Watershed mine
- Location: 35 km northwest of Mount Carbine, Queensland, Australia;
- Products: Tungsten
- Company: Vital Metals

= Watershed mine =

Tungsten mine in Queensland, Australia

The Watershed mine is a large open pit mine located about 160 km northwest of Cairns on Cape York Peninsula in Far North Queensland, Australia. Watershed represents one of the largest tungsten reserves in Australia having estimated reserves of 15.1 million tonnes of ore grading 0.46% tungsten.

The mine is owned by Vital Metals who acquired the project in 2005. Watershed was Vital Metals flagship project. At time of its acquisition, the site had yet to complete is pre-feasibility study. Development of the site has proceeded with the assistance of the Japan Oil, Gas and Metals National Corporation.

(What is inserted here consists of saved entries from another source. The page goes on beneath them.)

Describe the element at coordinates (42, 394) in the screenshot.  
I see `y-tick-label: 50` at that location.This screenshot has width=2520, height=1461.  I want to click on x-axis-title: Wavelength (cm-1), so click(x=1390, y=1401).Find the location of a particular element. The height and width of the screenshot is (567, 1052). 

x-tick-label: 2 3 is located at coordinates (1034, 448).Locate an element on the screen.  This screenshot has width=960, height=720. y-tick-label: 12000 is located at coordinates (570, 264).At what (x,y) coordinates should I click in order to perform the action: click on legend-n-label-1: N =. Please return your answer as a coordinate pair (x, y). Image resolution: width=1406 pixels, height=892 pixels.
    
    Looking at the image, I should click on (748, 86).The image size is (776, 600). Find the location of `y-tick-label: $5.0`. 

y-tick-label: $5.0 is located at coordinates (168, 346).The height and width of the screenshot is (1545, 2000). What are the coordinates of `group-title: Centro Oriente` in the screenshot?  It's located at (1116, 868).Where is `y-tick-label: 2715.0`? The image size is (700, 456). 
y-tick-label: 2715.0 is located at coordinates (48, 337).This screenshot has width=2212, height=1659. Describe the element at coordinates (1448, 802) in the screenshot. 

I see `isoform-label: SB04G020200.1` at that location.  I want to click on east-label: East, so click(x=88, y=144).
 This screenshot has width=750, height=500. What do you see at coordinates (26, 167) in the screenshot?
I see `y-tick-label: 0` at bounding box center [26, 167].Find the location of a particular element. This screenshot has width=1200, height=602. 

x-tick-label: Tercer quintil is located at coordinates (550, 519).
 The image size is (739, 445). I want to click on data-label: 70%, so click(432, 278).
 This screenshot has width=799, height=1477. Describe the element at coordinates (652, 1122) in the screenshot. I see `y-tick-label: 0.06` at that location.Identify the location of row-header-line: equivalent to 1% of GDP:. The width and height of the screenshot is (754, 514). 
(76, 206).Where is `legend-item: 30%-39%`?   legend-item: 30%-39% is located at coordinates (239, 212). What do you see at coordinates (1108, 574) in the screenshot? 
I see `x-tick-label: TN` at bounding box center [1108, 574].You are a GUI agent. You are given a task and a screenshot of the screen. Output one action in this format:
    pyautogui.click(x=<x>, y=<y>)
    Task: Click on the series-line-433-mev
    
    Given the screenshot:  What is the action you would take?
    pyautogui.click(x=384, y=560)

In September 2013, the mine was eventually granted permission to proceed from the Queensland Department of Environment and Heritage Protection.

Access to the mine is via a track leading off the Peninsula Developmental Road. Or from the mine will be trucked to Brisbane and exported to Japan, the US and Korea.

In May 2018, Vital announced the sale of Watershed to Tungsten Mining NL for $15 million cash.

==Geology==
The deposit is located amongst metamorphosed sediments of the Hodgkinson Formation. Tungsten is found along a 3,000 m stretch of scheelite.